Surpresas no calçadão do Rio Huangpu.

Andei pela beirada do rio e voltei pra casa de táxi por 19CNY (R$12,00). Minhas fotos noturnas não ficaram boas e, contraditoriamente, não vi vendedores na beira do rio, justamente num lugar tão turístico. Com aquele desespero todo que os chineses demonstraram ao vender alguma coisa lá no Yuyuan Garden, eu esperava ser abordado a cada cinco passos por alguém tentando me enfiar vender alguma bugiganga utensílio chinês.

Nessa fonte, o infinito se completa quando há movimento da água.

Quinto dia foi pra dar uma volta, até chegar novamente até Xintiandi, que gostei muito e aí, de metrô, fui até a People’s Square, porque era sábado e eu só acreditei porque eu vi (preparem-se!) os pais oferecendo os filhos em casamento. Funciona assim: eles colocam um guarda-chuvas no chão e pregam nele uma espécie de currículo que fala sobre o jovem. Os pais vão conversando entre si e aí ACHO que devem pedir pros filhos se encontrarem... Não sei direito o que acontece depois desse primeiro contato. Na hora, de tão surreal e antiquado (aos meus olhos) que eu achei, filmei, mas eu não tinha noção de que eles ficavam incomodados. Quando uma mulher cobriu o rosto é que percebi que eu estava sendo invasivo e tratando as pessoas como se elas fossem animaizinhos num zoológico. Depois desse dia, penso com mais cuidado na forma de me relacionar com as pessoas locais dos lugares que visito.

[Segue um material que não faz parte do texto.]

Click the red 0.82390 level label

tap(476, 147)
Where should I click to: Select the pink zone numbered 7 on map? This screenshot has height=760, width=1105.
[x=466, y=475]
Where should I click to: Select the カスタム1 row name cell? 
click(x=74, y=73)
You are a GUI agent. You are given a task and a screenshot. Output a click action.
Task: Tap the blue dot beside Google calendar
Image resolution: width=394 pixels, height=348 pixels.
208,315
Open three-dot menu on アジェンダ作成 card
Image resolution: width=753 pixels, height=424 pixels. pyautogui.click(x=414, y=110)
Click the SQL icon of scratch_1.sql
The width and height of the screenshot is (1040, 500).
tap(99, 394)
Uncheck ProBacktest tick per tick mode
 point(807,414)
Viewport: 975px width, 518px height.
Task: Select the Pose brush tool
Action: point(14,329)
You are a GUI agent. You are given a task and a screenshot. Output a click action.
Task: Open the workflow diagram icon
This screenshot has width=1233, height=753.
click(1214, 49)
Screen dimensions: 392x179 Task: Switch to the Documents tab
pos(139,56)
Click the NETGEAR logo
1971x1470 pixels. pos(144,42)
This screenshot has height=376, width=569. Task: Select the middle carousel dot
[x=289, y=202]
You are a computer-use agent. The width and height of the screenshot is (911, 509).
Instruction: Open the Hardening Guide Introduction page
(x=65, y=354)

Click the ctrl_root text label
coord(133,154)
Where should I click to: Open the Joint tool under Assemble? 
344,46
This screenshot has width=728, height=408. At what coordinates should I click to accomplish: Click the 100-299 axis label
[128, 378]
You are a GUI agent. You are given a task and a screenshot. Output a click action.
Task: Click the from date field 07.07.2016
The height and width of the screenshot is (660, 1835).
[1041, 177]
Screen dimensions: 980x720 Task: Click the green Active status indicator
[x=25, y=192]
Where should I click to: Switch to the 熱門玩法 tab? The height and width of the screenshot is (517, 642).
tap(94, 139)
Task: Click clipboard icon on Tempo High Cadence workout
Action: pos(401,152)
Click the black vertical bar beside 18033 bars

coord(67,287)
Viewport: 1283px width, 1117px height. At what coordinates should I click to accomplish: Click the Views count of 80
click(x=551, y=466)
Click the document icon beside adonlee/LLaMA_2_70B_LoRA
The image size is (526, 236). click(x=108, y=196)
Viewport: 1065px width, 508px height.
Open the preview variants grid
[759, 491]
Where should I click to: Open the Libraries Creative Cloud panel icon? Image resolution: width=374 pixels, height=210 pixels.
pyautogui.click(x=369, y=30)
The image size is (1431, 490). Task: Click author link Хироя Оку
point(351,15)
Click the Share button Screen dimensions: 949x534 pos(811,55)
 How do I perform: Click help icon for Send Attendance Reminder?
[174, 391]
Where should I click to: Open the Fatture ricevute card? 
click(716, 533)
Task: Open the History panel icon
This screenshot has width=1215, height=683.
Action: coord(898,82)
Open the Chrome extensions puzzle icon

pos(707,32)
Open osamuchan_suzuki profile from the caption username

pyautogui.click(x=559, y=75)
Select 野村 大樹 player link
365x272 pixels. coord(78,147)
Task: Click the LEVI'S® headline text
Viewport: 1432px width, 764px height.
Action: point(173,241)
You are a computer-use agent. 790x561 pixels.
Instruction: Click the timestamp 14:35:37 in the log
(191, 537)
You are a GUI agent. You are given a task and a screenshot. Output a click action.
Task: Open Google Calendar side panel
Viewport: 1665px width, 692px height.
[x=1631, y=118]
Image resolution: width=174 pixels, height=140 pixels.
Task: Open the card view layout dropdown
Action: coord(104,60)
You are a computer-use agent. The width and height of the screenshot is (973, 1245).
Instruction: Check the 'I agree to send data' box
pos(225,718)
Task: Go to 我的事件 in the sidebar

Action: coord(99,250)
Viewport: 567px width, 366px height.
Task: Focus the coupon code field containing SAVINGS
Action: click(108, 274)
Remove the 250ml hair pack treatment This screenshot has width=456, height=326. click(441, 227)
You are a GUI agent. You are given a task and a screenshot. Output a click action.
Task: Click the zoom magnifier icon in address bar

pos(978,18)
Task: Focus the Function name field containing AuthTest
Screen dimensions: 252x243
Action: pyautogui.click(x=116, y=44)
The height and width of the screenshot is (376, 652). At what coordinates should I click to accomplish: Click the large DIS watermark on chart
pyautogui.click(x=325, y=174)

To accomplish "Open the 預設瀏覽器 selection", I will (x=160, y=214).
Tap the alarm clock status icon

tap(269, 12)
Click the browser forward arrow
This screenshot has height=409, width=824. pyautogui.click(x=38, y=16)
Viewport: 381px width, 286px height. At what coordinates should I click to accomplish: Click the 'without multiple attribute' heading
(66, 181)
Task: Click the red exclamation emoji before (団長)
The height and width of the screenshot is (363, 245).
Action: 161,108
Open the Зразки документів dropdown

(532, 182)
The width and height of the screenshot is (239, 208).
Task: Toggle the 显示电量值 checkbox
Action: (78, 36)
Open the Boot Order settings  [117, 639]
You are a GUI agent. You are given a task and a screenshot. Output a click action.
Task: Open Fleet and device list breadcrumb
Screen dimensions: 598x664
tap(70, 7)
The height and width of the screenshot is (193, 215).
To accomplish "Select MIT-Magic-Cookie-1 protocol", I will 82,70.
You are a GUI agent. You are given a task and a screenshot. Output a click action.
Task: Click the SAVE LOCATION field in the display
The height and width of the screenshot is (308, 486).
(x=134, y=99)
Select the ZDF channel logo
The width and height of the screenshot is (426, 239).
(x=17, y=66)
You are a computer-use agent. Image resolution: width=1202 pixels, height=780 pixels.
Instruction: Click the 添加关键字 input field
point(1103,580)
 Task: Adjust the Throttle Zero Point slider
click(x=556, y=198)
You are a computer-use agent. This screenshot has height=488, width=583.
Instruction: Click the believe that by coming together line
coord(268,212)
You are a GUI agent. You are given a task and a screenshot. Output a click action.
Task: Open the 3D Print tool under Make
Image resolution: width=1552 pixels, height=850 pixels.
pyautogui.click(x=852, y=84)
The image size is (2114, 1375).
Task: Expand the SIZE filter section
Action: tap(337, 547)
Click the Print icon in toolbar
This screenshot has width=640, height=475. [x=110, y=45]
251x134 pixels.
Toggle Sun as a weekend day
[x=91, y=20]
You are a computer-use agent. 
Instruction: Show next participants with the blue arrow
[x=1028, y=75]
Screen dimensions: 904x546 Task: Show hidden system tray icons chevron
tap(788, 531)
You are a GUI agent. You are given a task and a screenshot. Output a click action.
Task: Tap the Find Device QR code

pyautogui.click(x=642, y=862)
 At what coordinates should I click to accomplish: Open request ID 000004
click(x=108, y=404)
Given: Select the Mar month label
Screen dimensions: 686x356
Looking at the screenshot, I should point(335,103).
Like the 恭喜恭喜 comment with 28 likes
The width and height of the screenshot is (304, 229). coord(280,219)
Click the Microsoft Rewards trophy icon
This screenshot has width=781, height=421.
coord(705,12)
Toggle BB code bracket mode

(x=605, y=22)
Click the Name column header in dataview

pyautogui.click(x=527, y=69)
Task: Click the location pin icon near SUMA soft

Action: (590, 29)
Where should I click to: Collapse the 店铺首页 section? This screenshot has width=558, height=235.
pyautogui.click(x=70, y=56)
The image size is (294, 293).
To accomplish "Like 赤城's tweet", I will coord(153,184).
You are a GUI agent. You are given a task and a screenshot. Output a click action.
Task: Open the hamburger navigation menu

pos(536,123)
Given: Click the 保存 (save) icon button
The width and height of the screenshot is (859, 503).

Mirante do Shanghai Museum.

Na People's Square tem um museu, mas achei que R$40,00 era caro, afinal eu estava vendo grátis pessoas negociando o casamento dos próprios filhos. Nenhum quadro pós moderno seria mais interessante do que isso. Depois de explorar a praça, fui novamente no Museu de Shanghai, aquele do primeiro dia e que era grátis, porque a visão do mirante lá era demais mesmo, e eu não tinha tido tempo de ver o último piso, nem o prédio anexo, que é a galeria de arte contemporânea, onde havia uma exposição de cerâmica.

Outra das surpresas que se encontra pelas ruas da China.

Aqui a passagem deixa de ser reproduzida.